October 30, 2018 - 6:28 pm
Updated October 30, 2018 - 8:47 pm
A lack of state oversight and potential fraud has led to $2.1 million in overpayments to providers of homes for Nevada’s mentally ill residents, a state audit revealed.
The homes at the center of the report are the same ones that housed people in filth this year.
According to the audit, home providers overbilled the state about $1.5 million last year by inflating staff service hours and billing for duplicated services. The state’s Department of Health and Human Services paid the home providers without noticing the discrepancies. Now many of those cases have been sent to the Attorney General’s Office for review.
“One of the things I asked is who audits the (home) providers, and apparently they didn’t have anyone,” said Assemblyman Jim Wheeler, who sits on a legislative committee that discussed the audit Monday. “They’re instituting that program now. I can’t say definitively, but yeah, I think there’s evidence of fraud.”
Auditors also found that Nevada also overpaid for client housing costs to the tune of $600,000 in 2017. The state’s lack of oversight is to blame, auditors wrote, and state officials failed to properly scrutinize invoices.
State auditors looked at a sample of 45 monthly payments made to “community-based living arrangement” homes. The homes are part of a Nevada program that allows mentally ill residents to live in private homes while the state pays for rent, utilities and service hours for caregivers or staff.
The majority of the homes billed the state for more hours than recorded on staff time sheets. Auditors also found providers were paid multiple times for services performed, and the state had no written procedures for reviewing billing records.
Many of the homes audited had “questionable payroll practices,” including no time sheets, violation of state and federal labor laws, employees being paid below minimum wage and providers skirting employment taxes.
The state has had other problems with these homes, as an audit in January revealed mentally ill residents living in squalid conditions inside these state-funded homes, including rodents, expired food, feces, broken glass and mold.
“There’s no set of checks and balances to ensure accuracy, and it’s long overdue,” said Assemblywoman Teresa Benitez-Thompson, who chairs the legislative sub-audit committee. “There’s a high level of frustration. It’s the second time we had a horrible audit coming out of this division, and progress is slow. Their responses to the recommendations were thin and did not give any details about what their plans were.”

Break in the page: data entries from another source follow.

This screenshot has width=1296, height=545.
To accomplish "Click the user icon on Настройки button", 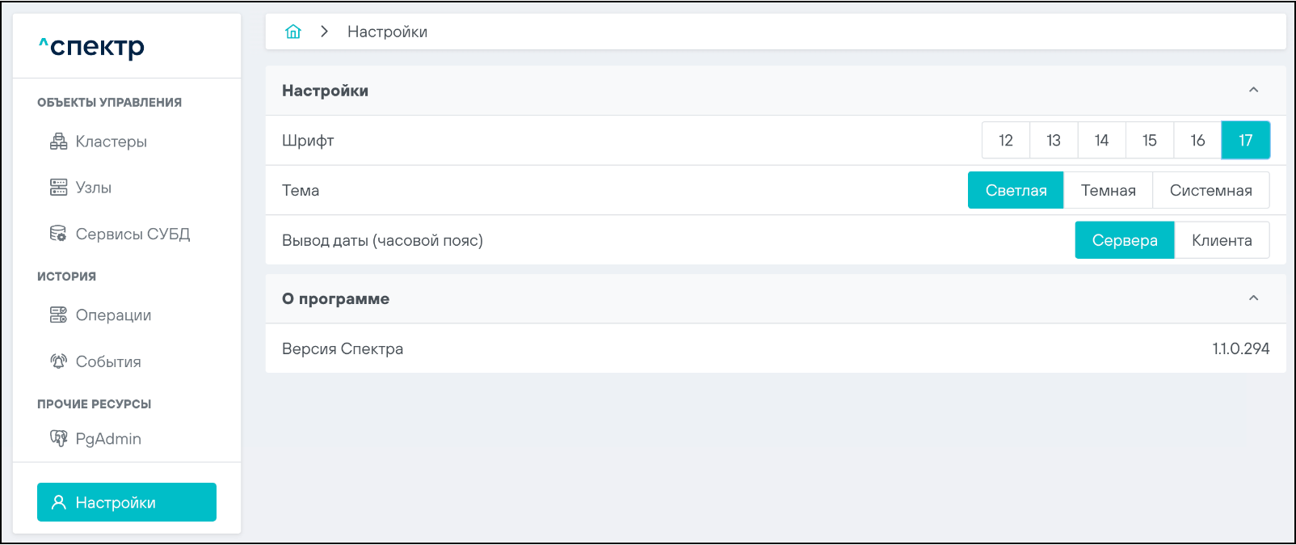I will pyautogui.click(x=58, y=502).
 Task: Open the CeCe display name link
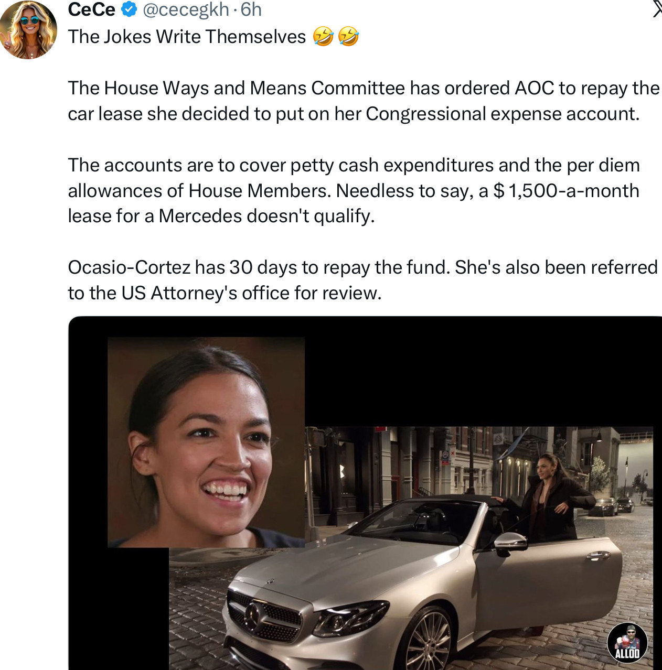tap(92, 9)
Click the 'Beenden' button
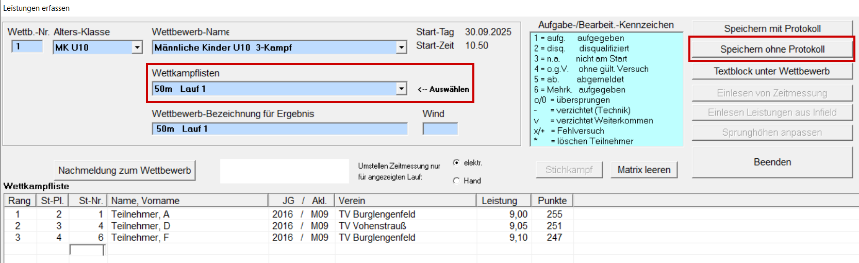 (772, 162)
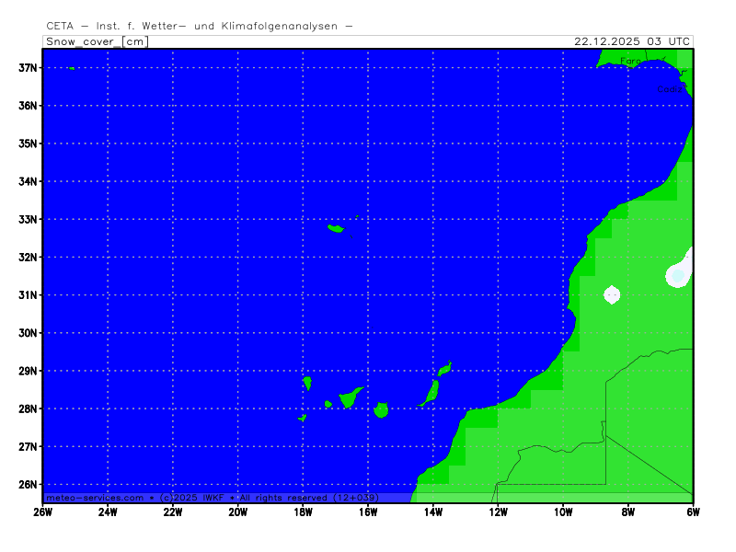Click the Gran Canaria island shape
The width and height of the screenshot is (736, 552).
click(x=381, y=409)
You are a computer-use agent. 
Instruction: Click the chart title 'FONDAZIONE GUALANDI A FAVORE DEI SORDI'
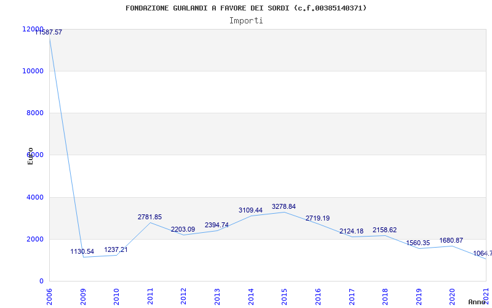(x=246, y=8)
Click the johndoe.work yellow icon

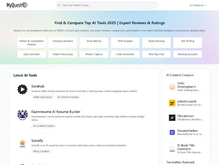172,103
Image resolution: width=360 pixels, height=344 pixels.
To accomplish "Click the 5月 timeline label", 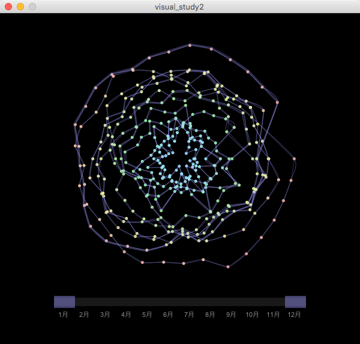I will (x=147, y=315).
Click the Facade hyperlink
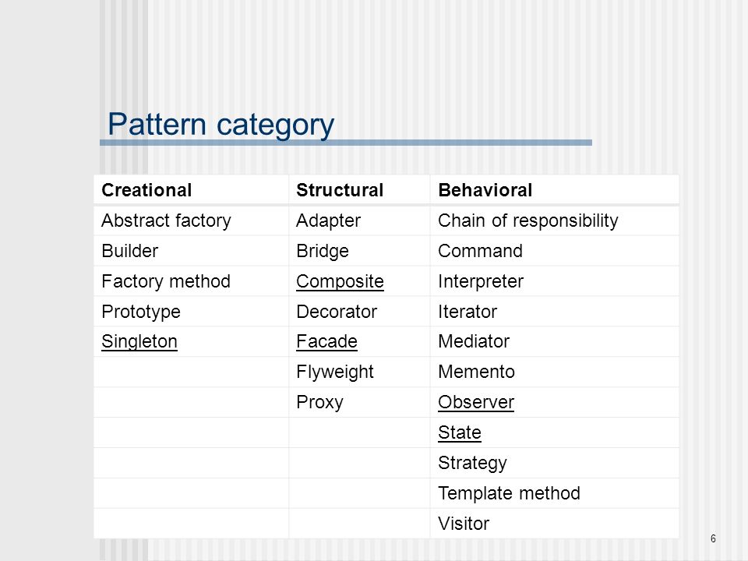The width and height of the screenshot is (748, 561). point(326,341)
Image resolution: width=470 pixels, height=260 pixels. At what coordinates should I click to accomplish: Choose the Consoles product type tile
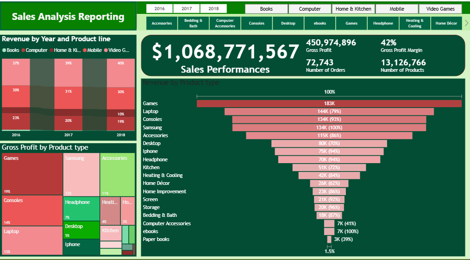point(257,23)
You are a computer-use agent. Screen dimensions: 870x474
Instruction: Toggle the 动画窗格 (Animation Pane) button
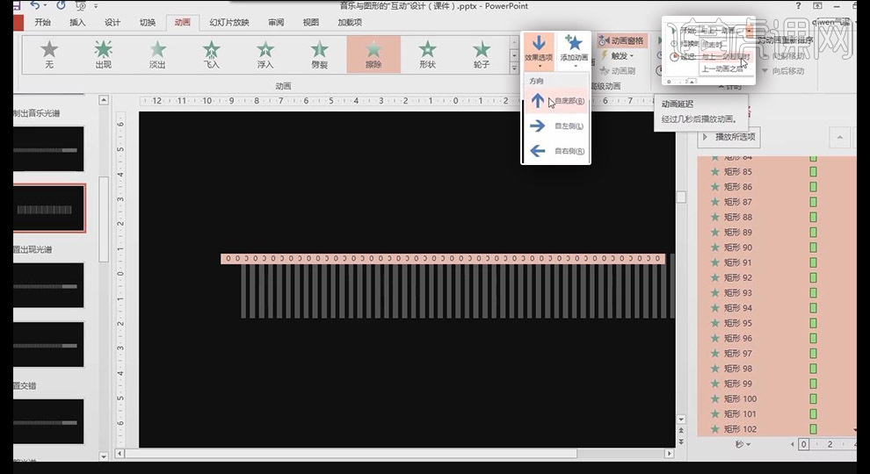(x=621, y=40)
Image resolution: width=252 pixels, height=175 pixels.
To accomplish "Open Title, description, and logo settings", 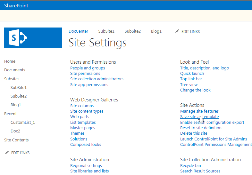I will 205,68.
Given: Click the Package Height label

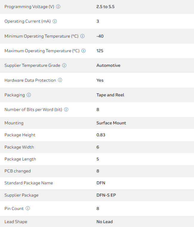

The audit released this week also found housing and utility costs were not allocated equally between the state an private-pay clients, leading to the state being overbilled.
Julie Kotchevar, administrator of the state’s Public and Behavioral Health division, agreed that the current system is “broken and unacceptable” — so she’s throwing it out. Instead of paying home providers for the services rendered to the residents based on hand-written time logs and invoices, which is the current practice, the state will begin paying the providers a flat rate per person, per day.
“Right now, people can write whatever they want on the logs. There’s no accountability,” she said. “This will make the billing system a lot more accountable and easier to understand.”
Case workers will measure patient outcomes, Kotchevar said, and hold home providers accountable if residents aren’t achieving treatment goals. The state also will begin paying providers a regional flat rate for rent and utilities to prevent overpayment. That idea, first introduced last year, got push back from providers who said it wasn’t enough money.
The changes will take effect in the spring.